Location
- 5511 54th St. Taber, Alberta, T1G 1L5 Canada 49°47′27″N 112°08′32″W﻿ / ﻿49.79094°N 112.14228°W

Information
- School type: Public, high school
- Founded: 1950; 76 years ago
- Principal: Scott Petronech
- Staff: approx. 100
- Grades: 9–12
- Language: English
- Area: Taber, Alberta
- Nickname: Rebels
- Website: wrmyers.horizon.ab.ca

= W. R. Myers High School =

W. R. Myers High School is located in Taber, Alberta, Canada. Founded in 1950, it is the town's only public high school. Students at W.R. Myers range from grade 9 to grade 12. Taber's middle school, D.A. Ferguson, shares a cafeteria and a band room with W.R. Myers. The school has about 480 students and 50 staff members, both teachers and others. W.R. Myers has had large success in sports and music, creating a name for itself in western Canada. The basketball team and the WR Myers Fighting Rebels Football team has brought much success to the school.

==History==

The new Taber High School opened its doors to students September 1950. Grades 10-12 moved into twenty classrooms equipped with a science lab, Two Home Economics rooms, one for homemaking the other for sewing, and Industrial Arts room with a small theatre, and a cafeteria with a kitchen. The structure, which cost about $200,000 to build, was to house 450 students.
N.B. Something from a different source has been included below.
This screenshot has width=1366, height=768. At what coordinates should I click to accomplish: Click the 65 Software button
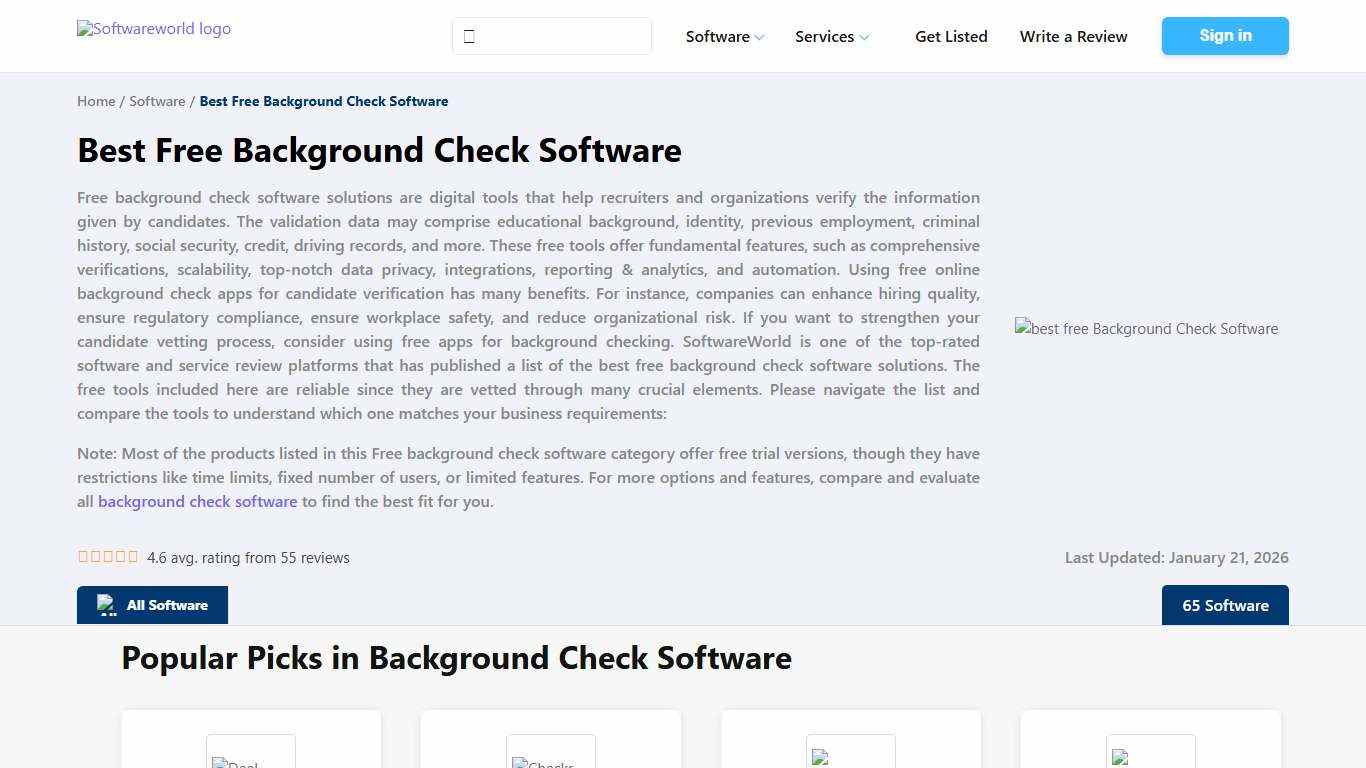(x=1225, y=605)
In 1960 a Junior High wing and fine arts room, dubbed the "Lemon Squeezer" was constructed on the north end of the high school. The addition included two large gymnasiums, one for the Junior High grade 7-8 classes and one for the Senior High, a library and an office. At the time the new Junior/Senior High complex was named W.R Myers School in honour of Walter Ray Myers, a 27-Year school trustee. It was at this time that classes in the junior high school became departmentalized with one home room teacher and other individual teacher's instructing specific courses such as one for Math and one for Social, etc.

For nearly twenty years W.R Myers School saw little change except for a few cosmetic improvements and additions. Two air force hangars were moved just east of the school after World War II. One had three grade one classes in it, the other was the auditorium/gymnasium. Later, the grade one building became the industrial Arts shop. When the new gyms were completed at the Myers complex one of the hangars was moved to Cranford to be used as a community hall. A permanent Industrial Arts wing was added to the high school, and the air force hangar became a maintenance shop for the Taber School Division. Soon a Home Economics wing was added. It ran parallel to the Industrial arts wing. It was two story additions with a library; a visual aids room and business education classrooms.
In the early 1970s, an Integrated Occupations Program for Junior and Senior High students was organized to accommodate students wanting to learn a trade rather than go to university. Students were being bussed from out-lying areas and there were many graduates working through their programs. In 1981, the two schools split, the north end becoming Taber Junior High for grades 7-9 and grades 10-12 becoming W.R. Myers High School.

With unexpected death of Junior High Principal, Donald A. Ferguson in 1985, the name was changed to D.A Ferguson Junior High. It was at that time that grade 6 classes were moved from the central school because of overcrowding.

By 1990, the grade 9 classes were moved to the high school and by 1994 D.A Ferguson had become D.A Ferguson Middle School housing grades 6-8, with W.R. Myers housing grades 9-12.

The school got a completely modern look when it underwent renovations. This included adding administration space, new library space that would be used for junior and senior high students, and an enclosed concourse hall along the east side of the school, a new ornamental façade at the entrance, and other changes to better utilize the school's space. By 2002 courses in multimedia were introduced after cable wiring was installed.

On April 28, 1999, eight days after the Columbine High School massacre, a 14-year-old former student entered the school and shot two students, killing one and wounding another.